Cuando era virgen, y lo fui hasta bien grandecita, conocía a la perfección clichés estúpidos como que después de tirar, por alguna razón, era delicioso un cigarrillo y que un juego de esposas y látigo era la "la sexta mejor forma de reavivar la pasión de tu hombre". Sin embargo, no tenía ni idea de asuntos mucho más importantes, como que existieran irritaciones o infecciones vaginales y que no usar condón, además de peligroso, implica que las sábanas de la cama se manchan con semen, a menos de que uno salga corriendo a limpiarse en un intento desesperado por desafiar la ley de gravedad. Ninguna película nos muestra que dos apasionados amantes interrumpan la escena de arrancamiento de ropa (no es claro cómo vuelven a vestirse después con los jirones) para ir por un pedazo de papel higiénico que tienen listo en la mesa de noche. Eso sería asqueroso para la estética gringa que hemos adoptado como propia. En cambio, el cine, la publicidad, las revistas, y la cultura popular nos bombardean día a día de mitos sexuales ridículos que no tienen nada que ver con la realidad.

Para empezar, están los estereotipos de la industria pornográfica. Esta nos enseña verdades tan profundas como que las mucamas inglesas, aeromozas, enfermeras, niñeras y profesoras de secundaria son todas unas adictas al sexo que al menor descuido se desabotonan la blusa y comienzan a jadear. Del porno también podemos inferir teorías sociológicas como aquella muy famosa que dice que en el fondo todas las mujeres son lesbianas. Lo curioso es que no son verdaderas lesbianas, porque todas están dispuestas a invitar a un hombre a que las acompañe en sus pícaros juegos. Y, claro, todos hemos oído que así le sucedió al primo de un amigo. También están los mitos estéticos. De todos, mi favorito es el de que las mujeres tienen el pelo púbico en forma de un diminuto triángulo equilátero. Si supieran lo antinatural y doloroso que resulta obtener el triangulito...



Hay otros mitos de ética sexual, como el que argumenta que una mujer no debe perder la virginidad antes del matrimonio. Pero, curiosamente, en nuestra cultura la castidad masculina es vista como un rasgo afeminado y, por lo tanto, despreciable. Por eso hace unos años el mismo padre que encerraba a su hija para mantenerla pura, llevaba a su hijo a un prostíbulo para que se volviera hombrecito. Desde muy jóvenes las mismas mujeres nos acostumbramos a despreciar a nuestras compañeras ?fáciles? y tenemos un miedo injustificado de perder la virginidad. Tal vez nuestra mente está permeada por imágenes de rubias adolescentes que cuando cedían a las peticiones de sus novios terminaban descuartizadas por maniáticos con máscara y motosierra.

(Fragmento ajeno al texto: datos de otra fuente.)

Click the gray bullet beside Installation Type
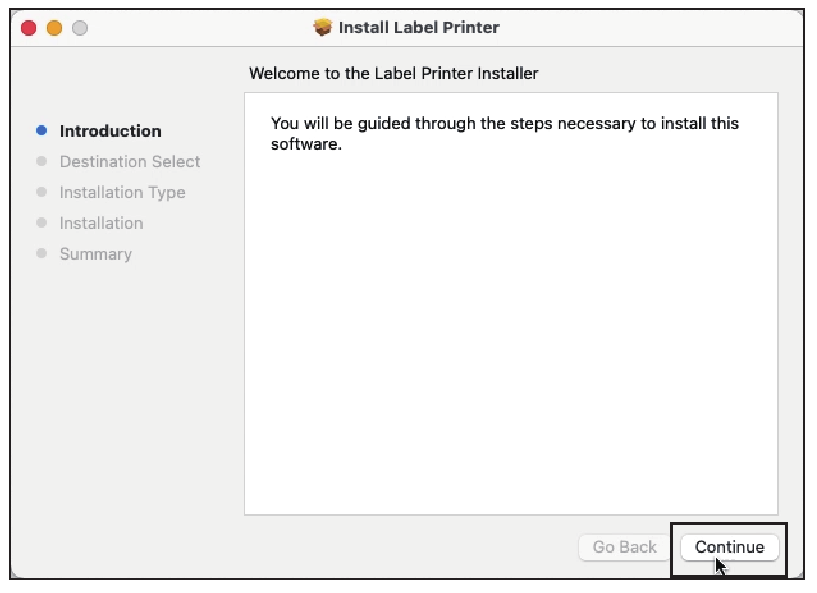 click(x=42, y=192)
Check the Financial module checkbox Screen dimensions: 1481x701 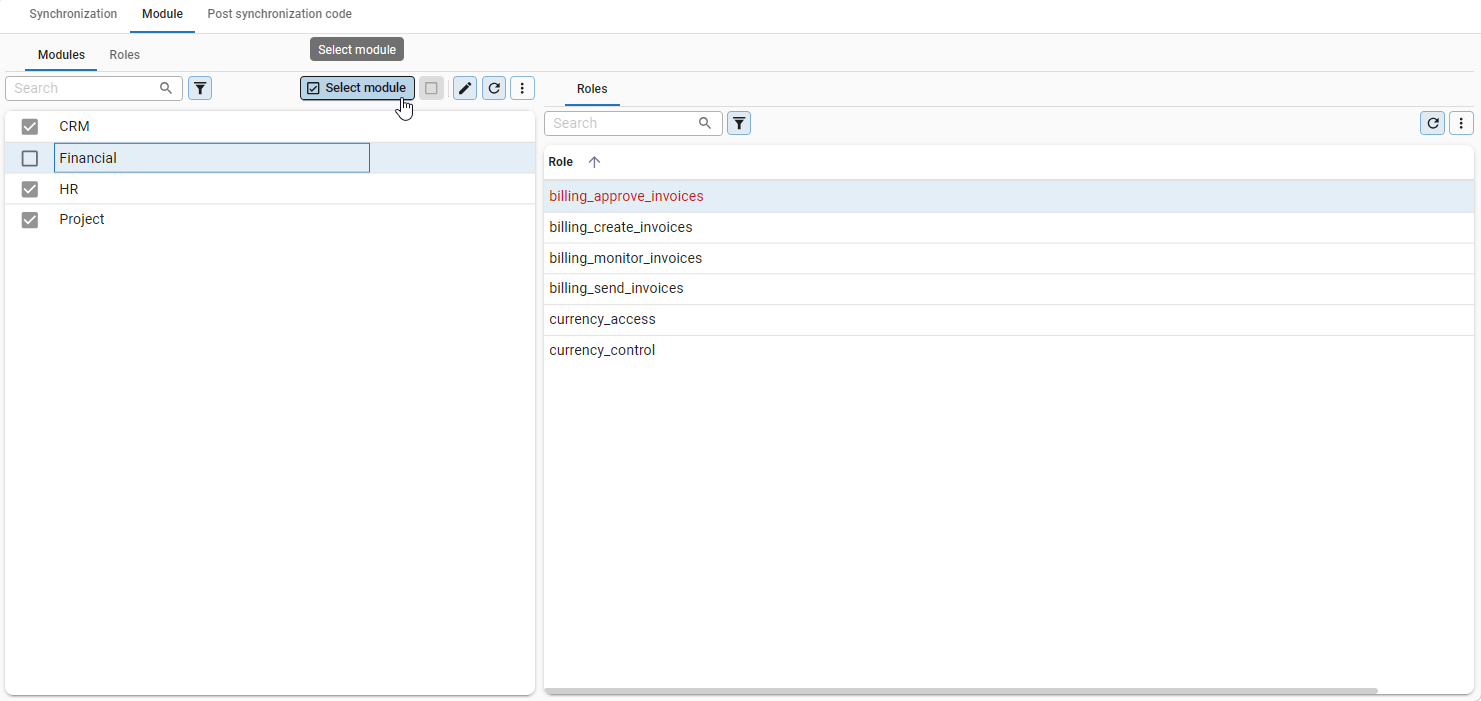(x=30, y=158)
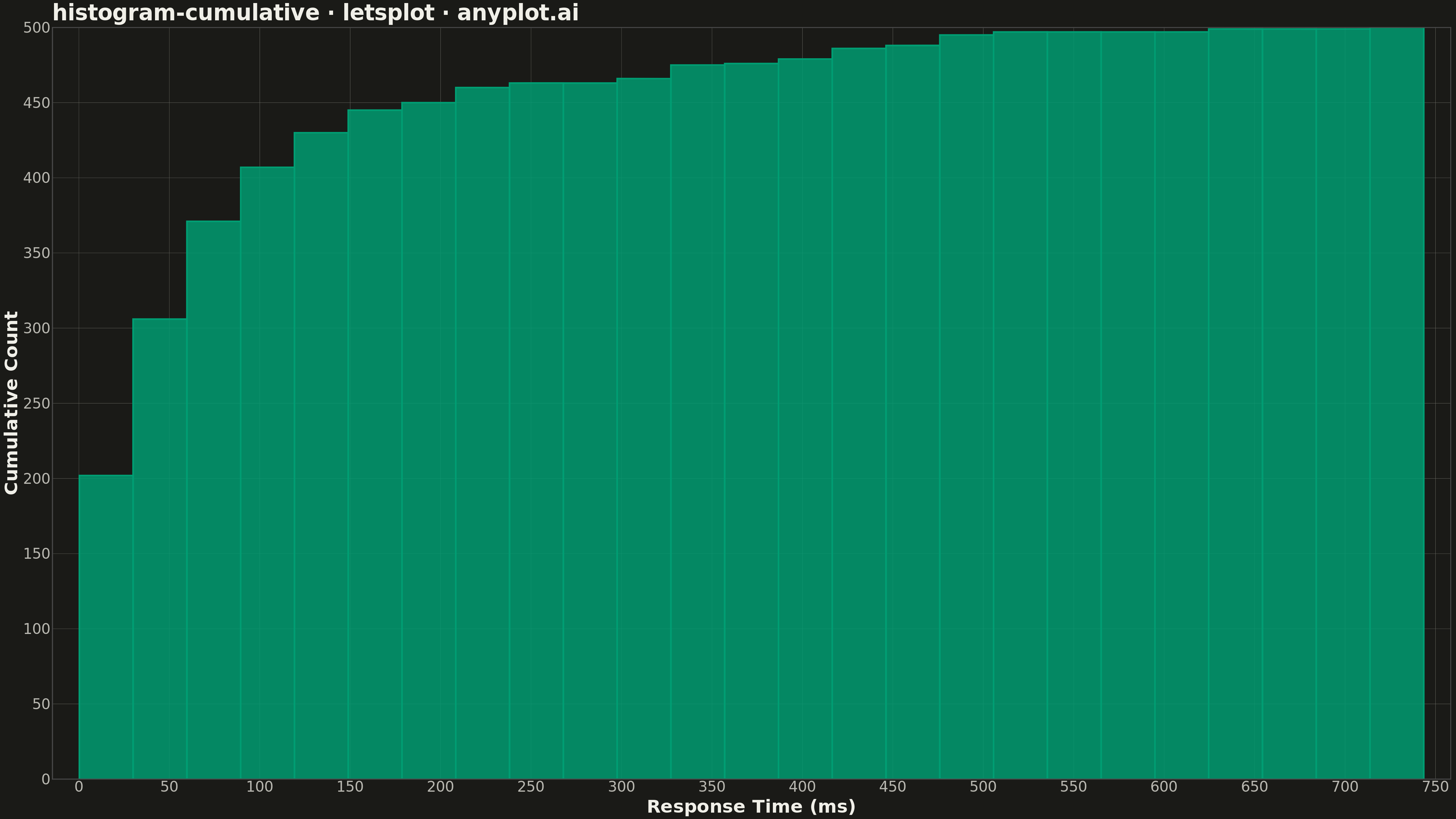The width and height of the screenshot is (1456, 819).
Task: Click the bar between 300 and 325 ms
Action: coord(644,428)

Por último, la sabiduría popular también tiene sus mitos, como aquel que asegura que las personas que bailan bien son mejores en la cama. No quiero imaginarme en acción a Michael Jackson, el inventor del break dance, pero los hechos hablan por sí solos: cuando se casó, decidió inseminar artificialmente a su mujer, y la única relación íntima suya de que se tiene noticia fue con un niño de catorce años que recibió una enorme suma para que desistiera de demandarlo por abuso sexual. Una posible derivación del mito del baile dice que los latinos son buenos amantes. Pero la verdad es que estos tienden a ser machistas, celosos y, por lo tanto, egoístas en la cama. Hay que tener en cuenta que el mito del ?latin lover? viene del llamado mundo desarrollado, donde todo lo que producen los trópicos es visto con una fascinación condescendiente que en cambio de enorgullecernos debería indignarnos.

Ciertamente, todos estos mitos son muy importantes, pues nos dicen muchas cosas (aunque algo tristes) de la cultura que importamos. Pero, eso sí, no nos enseñan nada del sexo.